──────── Tekst voor analyse ────────

2.5. De raad, b & w en de stichting en andere betogen dat de Minister en het college ten onrechte de in afdeling 3.4 van de Algemene wet bestuursrecht opgenomen uniforme openbare voorbereidingsprocedure niet hebben gevolgd.
2.5.1. Ingevolge artikel 3:10 van de Algemene wet bestuursrecht is deze afdeling van toepassing op de voorbereiding van besluiten indien dat bij wettelijk voorschrift of bij besluit van het bestuursorgaan is bepaald.
2.5.2. De voorzitter stelt vast dat noch bij wettelijk voorschrift noch bij besluit van de minister of van het college is bepaald dat deze afdeling bij het verlenen van een verklaring of een ontheffing van toepassing is, zodat de Minister en het college deze procedure terecht niet hebben doorlopen. Het bezwaar dat de verklaring van de Minister niet terstond in werking kon treden omdat artikel 20.5 van de Wet milieubeheer ingevolge artikel 20.6, tweede lid, van deze wet niet van toepassing is op besluiten die met de uniforme voorbereidingsprocedure dienen te worden voorbereid, treft dan ook geen doel en kan daarom niet leiden tot het treffen van een voorlopige voorziening.
2.6. Voor zover de raad, b & w en de stichting en andere aanvoeren dat het besluit van de Minister in de Staatscourant had moeten worden bekendgemaakt en, nu dit niet is geschied, het besluit hierom niet in werking is getreden, overweegt de voorzitter dat, nog afgezien van de vraag of het besluit van de minister afzonderlijk bekend had moeten worden gemaakt, een besluit dat tot een of meer belanghebbenden is gericht ingevolge artikel 3:41, eerste lid, van de Algemene wet bestuursrecht bekend dient te worden gemaakt door toezending of uitreiking aan belanghebbenden, onder wie begrepen de aanvrager. Publicatie in de Staatscourant was in elk geval niet noodzakelijk.
2.7. De voorzitter overweegt allereerst dat de aard van de bestreden besluiten met zich brengen dat de toetsing zich beperkt tot het in vergunningvoorschrift 6.1.4 aangegeven kader, te weten het doelmatig beheer van afvalstoffen.

──────── Aangeleverd materiaal ────────

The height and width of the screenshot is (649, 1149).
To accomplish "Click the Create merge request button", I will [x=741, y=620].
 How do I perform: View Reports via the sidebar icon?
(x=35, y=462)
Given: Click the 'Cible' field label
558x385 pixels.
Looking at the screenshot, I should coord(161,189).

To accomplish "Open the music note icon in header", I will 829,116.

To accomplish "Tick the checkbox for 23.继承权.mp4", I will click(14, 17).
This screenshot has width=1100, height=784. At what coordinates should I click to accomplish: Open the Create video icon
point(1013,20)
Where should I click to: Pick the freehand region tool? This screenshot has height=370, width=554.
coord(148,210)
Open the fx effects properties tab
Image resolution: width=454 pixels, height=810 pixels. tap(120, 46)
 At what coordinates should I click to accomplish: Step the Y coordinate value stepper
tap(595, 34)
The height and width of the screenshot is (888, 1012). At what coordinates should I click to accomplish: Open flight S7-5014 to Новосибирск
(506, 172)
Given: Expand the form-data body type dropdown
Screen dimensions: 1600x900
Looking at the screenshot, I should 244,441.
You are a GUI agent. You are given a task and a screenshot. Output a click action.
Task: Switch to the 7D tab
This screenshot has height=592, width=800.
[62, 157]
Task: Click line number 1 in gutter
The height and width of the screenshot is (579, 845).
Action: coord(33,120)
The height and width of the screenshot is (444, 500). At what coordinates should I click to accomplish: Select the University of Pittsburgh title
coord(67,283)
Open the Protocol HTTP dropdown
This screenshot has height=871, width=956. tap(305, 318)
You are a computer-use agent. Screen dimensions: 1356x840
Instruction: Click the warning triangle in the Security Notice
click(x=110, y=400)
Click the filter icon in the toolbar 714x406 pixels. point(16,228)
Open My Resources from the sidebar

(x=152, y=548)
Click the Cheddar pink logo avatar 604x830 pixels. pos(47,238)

────────

#### [Uit te voeren taak]
Geef alstublieft aan op welke wijze een besluit dat tot een of meer belanghebbenden is gericht volgens de tekst voor analyse bekend dient te worden gemaakt.

#### [Resultaat]
Door toezending of uitreiking aan belanghebbenden, onder wie begrepen de aanvrager.